WORK INSTRUCTIONS
Please reproduce the whole listing below, character for character.

PROVIDED DATA

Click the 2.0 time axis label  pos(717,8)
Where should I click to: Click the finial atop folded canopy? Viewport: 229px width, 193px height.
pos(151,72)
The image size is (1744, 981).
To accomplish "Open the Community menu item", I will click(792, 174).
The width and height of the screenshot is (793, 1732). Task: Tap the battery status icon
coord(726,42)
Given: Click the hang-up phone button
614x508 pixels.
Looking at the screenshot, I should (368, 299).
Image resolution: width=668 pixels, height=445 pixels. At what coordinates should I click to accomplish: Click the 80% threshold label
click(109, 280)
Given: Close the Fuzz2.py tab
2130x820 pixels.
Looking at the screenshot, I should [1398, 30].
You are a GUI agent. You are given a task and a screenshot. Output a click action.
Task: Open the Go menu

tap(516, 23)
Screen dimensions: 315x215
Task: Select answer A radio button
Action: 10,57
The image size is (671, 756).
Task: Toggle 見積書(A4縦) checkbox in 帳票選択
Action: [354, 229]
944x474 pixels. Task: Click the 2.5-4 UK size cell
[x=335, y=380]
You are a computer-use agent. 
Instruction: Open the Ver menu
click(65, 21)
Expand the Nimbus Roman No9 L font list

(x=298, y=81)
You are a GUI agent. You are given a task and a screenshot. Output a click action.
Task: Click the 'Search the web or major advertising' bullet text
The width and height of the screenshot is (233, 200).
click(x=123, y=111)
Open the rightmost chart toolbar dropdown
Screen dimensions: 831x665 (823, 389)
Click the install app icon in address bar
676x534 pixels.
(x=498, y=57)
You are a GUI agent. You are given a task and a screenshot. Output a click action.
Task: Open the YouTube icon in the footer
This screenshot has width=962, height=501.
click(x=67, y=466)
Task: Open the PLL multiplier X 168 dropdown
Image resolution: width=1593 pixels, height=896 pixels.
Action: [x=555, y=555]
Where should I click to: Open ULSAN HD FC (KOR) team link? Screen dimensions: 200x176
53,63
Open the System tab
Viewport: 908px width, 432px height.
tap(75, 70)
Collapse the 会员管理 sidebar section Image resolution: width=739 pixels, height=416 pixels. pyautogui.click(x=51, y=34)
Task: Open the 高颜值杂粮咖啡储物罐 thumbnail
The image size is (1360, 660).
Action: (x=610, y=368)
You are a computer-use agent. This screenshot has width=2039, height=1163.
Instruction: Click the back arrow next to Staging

RIGHT ANSWER
Click the 2.0 time axis label  pos(717,8)
Where should I click to: Click the finial atop folded canopy? Viewport: 229px width, 193px height.
pos(151,72)
The image size is (1744, 981).
To accomplish "Open the Community menu item", I will click(792, 174).
The width and height of the screenshot is (793, 1732). Task: Tap the battery status icon
coord(726,42)
Given: Click the hang-up phone button
614x508 pixels.
Looking at the screenshot, I should (368, 299).
Image resolution: width=668 pixels, height=445 pixels. At what coordinates should I click to accomplish: Click the 80% threshold label
click(109, 280)
Given: Close the Fuzz2.py tab
2130x820 pixels.
Looking at the screenshot, I should [1398, 30].
You are a GUI agent. You are given a task and a screenshot. Output a click action.
Task: Open the Go menu

tap(516, 23)
Screen dimensions: 315x215
Task: Select answer A radio button
Action: 10,57
The image size is (671, 756).
Task: Toggle 見積書(A4縦) checkbox in 帳票選択
Action: [354, 229]
944x474 pixels. Task: Click the 2.5-4 UK size cell
[x=335, y=380]
You are a computer-use agent. 
Instruction: Open the Ver menu
click(65, 21)
Expand the Nimbus Roman No9 L font list

(x=298, y=81)
You are a GUI agent. You are given a task and a screenshot. Output a click action.
Task: Click the 'Search the web or major advertising' bullet text
The width and height of the screenshot is (233, 200).
click(x=123, y=111)
Open the rightmost chart toolbar dropdown
Screen dimensions: 831x665 (823, 389)
Click the install app icon in address bar
676x534 pixels.
(x=498, y=57)
You are a GUI agent. You are given a task and a screenshot. Output a click action.
Task: Open the YouTube icon in the footer
This screenshot has width=962, height=501.
click(x=67, y=466)
Task: Open the PLL multiplier X 168 dropdown
Image resolution: width=1593 pixels, height=896 pixels.
Action: [x=555, y=555]
Where should I click to: Open ULSAN HD FC (KOR) team link? Screen dimensions: 200x176
53,63
Open the System tab
Viewport: 908px width, 432px height.
tap(75, 70)
Collapse the 会员管理 sidebar section Image resolution: width=739 pixels, height=416 pixels. pyautogui.click(x=51, y=34)
Task: Open the 高颜值杂粮咖啡储物罐 thumbnail
The image size is (1360, 660).
Action: (x=610, y=368)
You are a computer-use agent. This screenshot has width=2039, height=1163.
Instruction: Click the back arrow next to Staging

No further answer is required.